Myeloid HDAC3 deletion protects against traumatic optic injury
摘要
Traumatic optic neuropathy (TON) occurs due to trauma to the optic nerve, resulting in blindness. Current management focuses primarily on supportive care, highlighting an urgent need to identify novel treatment targets. Neuronal expression of the enzyme histone deacetylase 3 (HDAC3) has been previously implicated in retinal ganglion cell (RGC) degeneration after optic nerve crush (ONC), a model of TON. Here we investigated the role of myeloid HDAC3 (i.e., HDAC3 expressed in microglia and macrophages) in RGC loss, axonal degeneration, and efferocytosis, a reparative process by which phagocytic myeloid cells engulf apoptotic cells. ONC injury was performed on myeloid-specific HDAC3 knockout (KO) and floxed control mice. Neurodegeneration and efferocytosis assays were assessed using retina flatmount immunolabeling and confocal imaging. RGC function was evaluated using pattern electroretinography (PERG).
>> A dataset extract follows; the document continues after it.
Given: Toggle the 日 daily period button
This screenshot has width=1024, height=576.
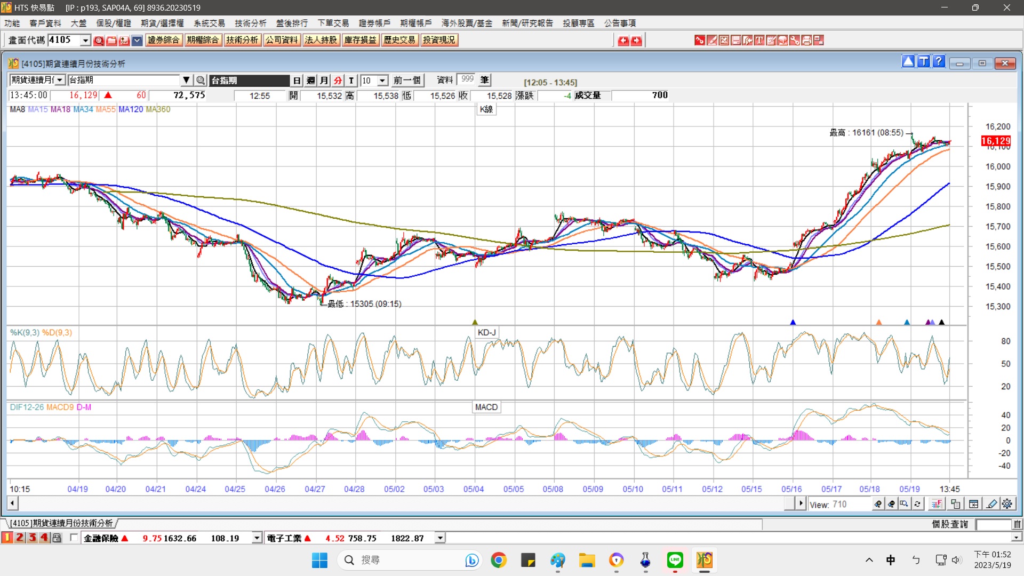Looking at the screenshot, I should click(297, 80).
Axonal sprouting was quantified by anterograde transport of cholera toxin B injected intravitreally. Myelin debris clearance was assessed in optic nerves in vivo and in vitro using bone-marrow-derived macrophages isolated from myeloid HDAC3 KO and control mice. Myeloid HDAC3 deletion preserved RGC and improved axonal regeneration after ONC, together with improved retinal function assessed by PERG. Furthermore, the deletion of HDAC3 enhanced the phagocytic function of myeloid cells to effectively remove apoptotic cells and myelin debris, both in vivo and in vitro. These protective effects were associated with the deletion of HDAC3 specifically in macrophages, since microglial-only deletion of HDAC3 did not preserve RGC count or function. The enhanced efferocytosis function of HDAC3 KO macrophages was at least partly dependent on increasing the expression of the phagocytic tyrosine kinase receptor, MerTK. The deletion of myeloid HDAC3 enhances efferocytosis, leading to neuroprotection, regeneration, and functional recovery following ONC. Targeting myeloid-HDAC3 presents a novel therapeutic strategy for TON.